Anlass der Krise ist die Aussage Maaßens, dass er an der Authentizität eines von der Antifa Zeckenbiss ins Internet gestellten Videos anzweifle. Bis heute ist nicht bekannt, wer hinter dieser Gruppe steht. SPD-Generalsekretär Lars Klingbeil hatte Maaßen daraufhin als «Stichwortgeber für rechte Verschwörungstheoretiker» bezeichnet. Die Verwendung des Begriffs Verschwörungstheoretiker zielt in der Regel auf die gesellschaftliche und politische Ächtung einer Person oder einer Institution ab. Unter den etablierten Parteien war die Verwendung dieses Begriffes in Deutschland bisher nicht üblich.

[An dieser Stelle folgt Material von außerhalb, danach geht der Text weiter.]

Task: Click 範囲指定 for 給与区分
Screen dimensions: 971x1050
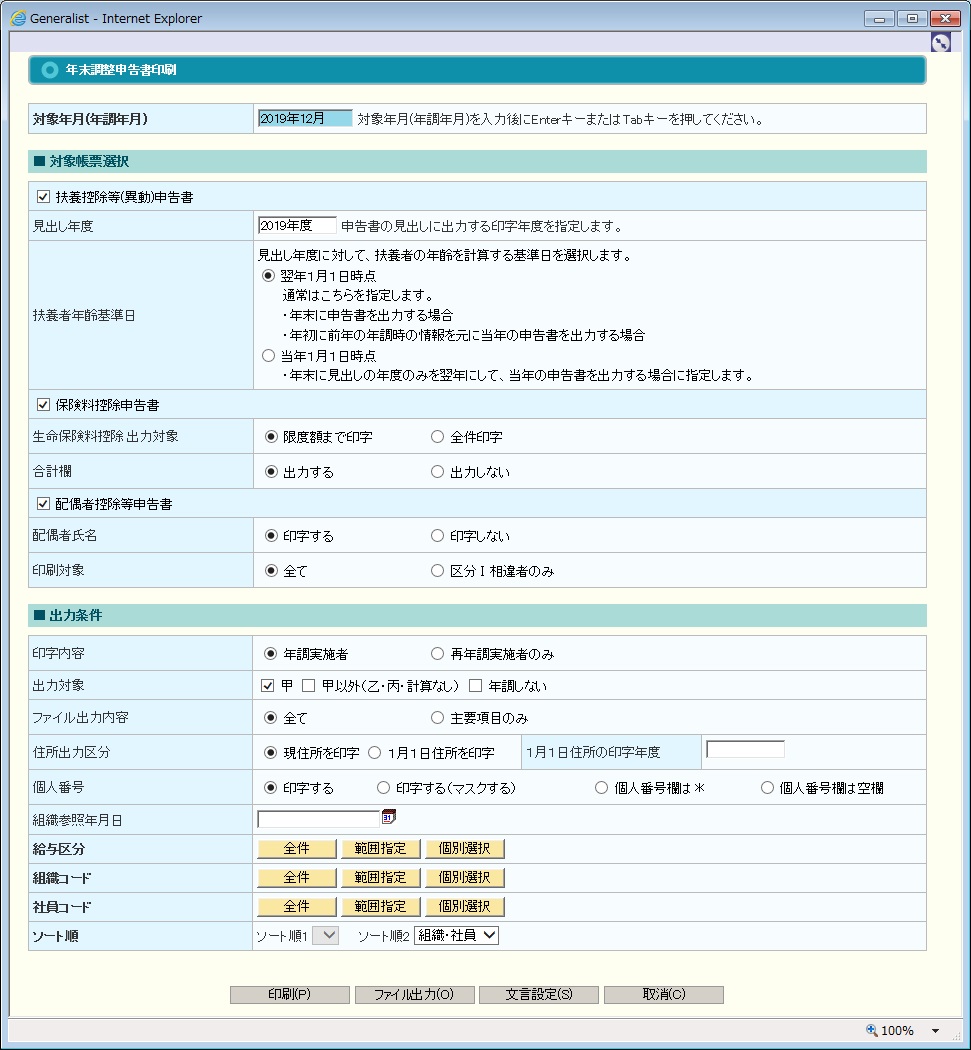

Seehofer warf der SPD dem Bericht zufolge eine Kampagne gegen Maaßen vor und sprach diesem erneut sein Vertrauen aus: «Wir müssen Herrn Maaßen mit Anstand behandeln. Er ist ein hoch kompetenter und integrer Mitarbeiter. Er hat kein Dienstvergehen begangen.» Den Vorwurf, Maaßen sei «rechtslastig oder vertrete rechtsextremistische Positionen, weise ich mit allem Nachdruck zurück», sagte Seehofer.
Der Innenminister kündigte an: «Ich werde ihn deshalb auch nicht entlassen. Das mache ich nicht aus Trotz, sondern weil die Vorwürfe gegen ihn nicht zutreffen.» Er habe «eine Fürsorgepflicht für meine Mitarbeiter und entlasse sie nicht, weil die politische und öffentliche Stimmung gegen sie ist». Vor allem innerhalb der SPD war zuletzt gefordert worden, Maaßen in den Ruhestand zu versetzen. Am Samstag hatten die SPD-Forderungen auch die Entlassung Seehofers beinhaltet. Die Bundeskanzlerin könnte den Innenminister jederzeit entlassen.

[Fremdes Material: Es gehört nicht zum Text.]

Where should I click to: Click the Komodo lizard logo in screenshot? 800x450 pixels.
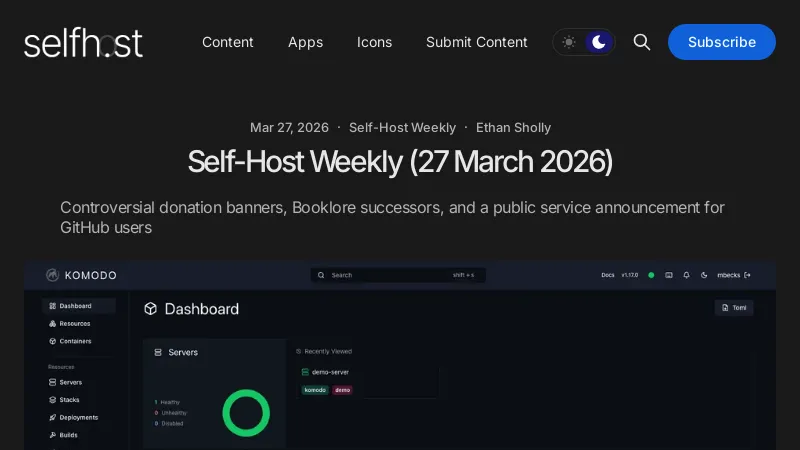[52, 275]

Seehofer machte klar, dass er sich erst mit der SPD und Merkel an einen Tisch sitzen werde, wenn die SPD eine Lösung vorschlägt, der auch er zustimmen kann: «Wir werden an diesem Wochenende viele Telefonate führen müssen. Es wird erst ein Treffen der Parteivorsitzenden geben, wenn ich weiß, was die Forderungen der SPD sind und wie eine Einigung mit der Union funktionieren könnte», sagte Seehofer der Bild-Zeitung. «Es wird keine Zusammenkunft ohne ein vorheriges Lösungsszenario geben, das alle Beteiligten in der Zukunft mittragen.»
Die Spitzen der Koalition wollten am Sonntag eigentlich ihren Streit um die Zukunft von Verfassungsschutzpräsident Hans-Georg Maaßen beilegen. Merkel hatte am Freitagabend angekündigt, im Laufe des Wochenendes eine «gemeinsame, tragfähige Lösung» finden zu wollen. Es wäre das dritte Spitzentreffen der drei Parteivorsitzenden zu Maaßen im Kanzleramt.

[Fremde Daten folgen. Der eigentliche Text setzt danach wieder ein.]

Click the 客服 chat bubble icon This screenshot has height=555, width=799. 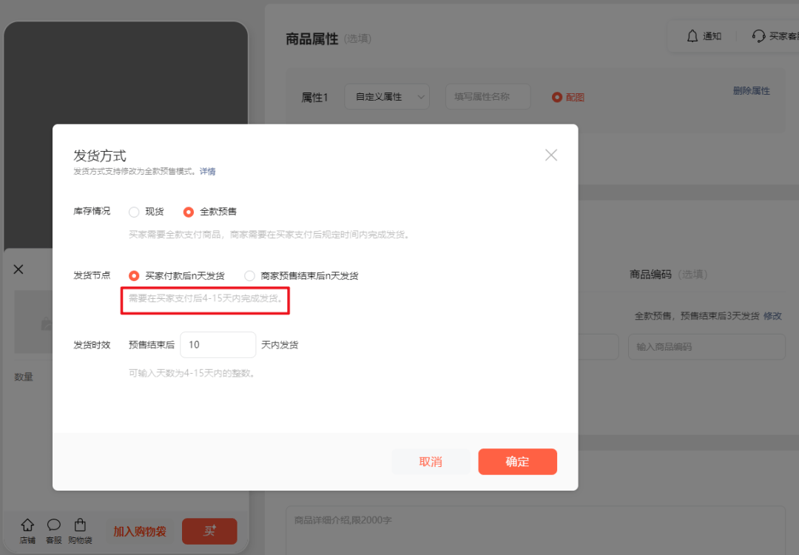(54, 525)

SPD-Chefin Andrea Nahles zeigte sich in der Bild zwar zuversichtlich, dass die Regierung nicht scheitert: «Die Regierung wird nicht an der Causa Maaßen scheitern», sagte Nahles. Sie schränkte allerdings ein, die Basis für eine Zusammenarbeit müsse gegenseitiges Vertrauen und Verlässlichkeit sein. «Wenn das nicht mehr gegeben ist, scheitert die Regierung», sagte Nahles. Rufe aus der SPD nach einem Austritt aus der großen Koalition wies Nahles strikt zurück: «Wir müssen die Gesamtlage betrachten: Überall rufen Rechtspopulisten zur Zerstörung der Europäischen Union auf. Unsere demokratische Ordnung ist von Feinden bedroht. Wir müssen jetzt Europa und unsere Demokratie verteidigen. In dieser Lage brauchen wir eine handlungsfähige Regierung und sollten die Geschicke des Landes nicht anderen überlassen.»
Für die Neuverhandlungen um Maaßens Zukunft stellte sie zwei Bedingungen: «Erstens muss es eine Lösung geben, die nicht das Gerechtigkeitsempfinden der Menschen verletzt. Zweitens muss Vertrauen wiederhergestellt werden.» Eine Versetzung in den einstweiligen Ruhestand verlangte sie dem Blatt zufolge nicht explizit. Allerdings dürfte diese Forderung dem Wille einer deutlichen Mehrheit der führenden SPD-Funktionäre entsprechen, wie die diversen Wortmeldungen zeigen. Nahles hatte bereits mit ihrer Zustimmung zum ersten Kompromiss die Lage in ihrer eigenen Partei falsch eingeschätzt. Die SPD-Proteste hatten Nahles veranlasst, sich aus dem Kompromiss zu verabschieden und neue Gespräche zu fordern.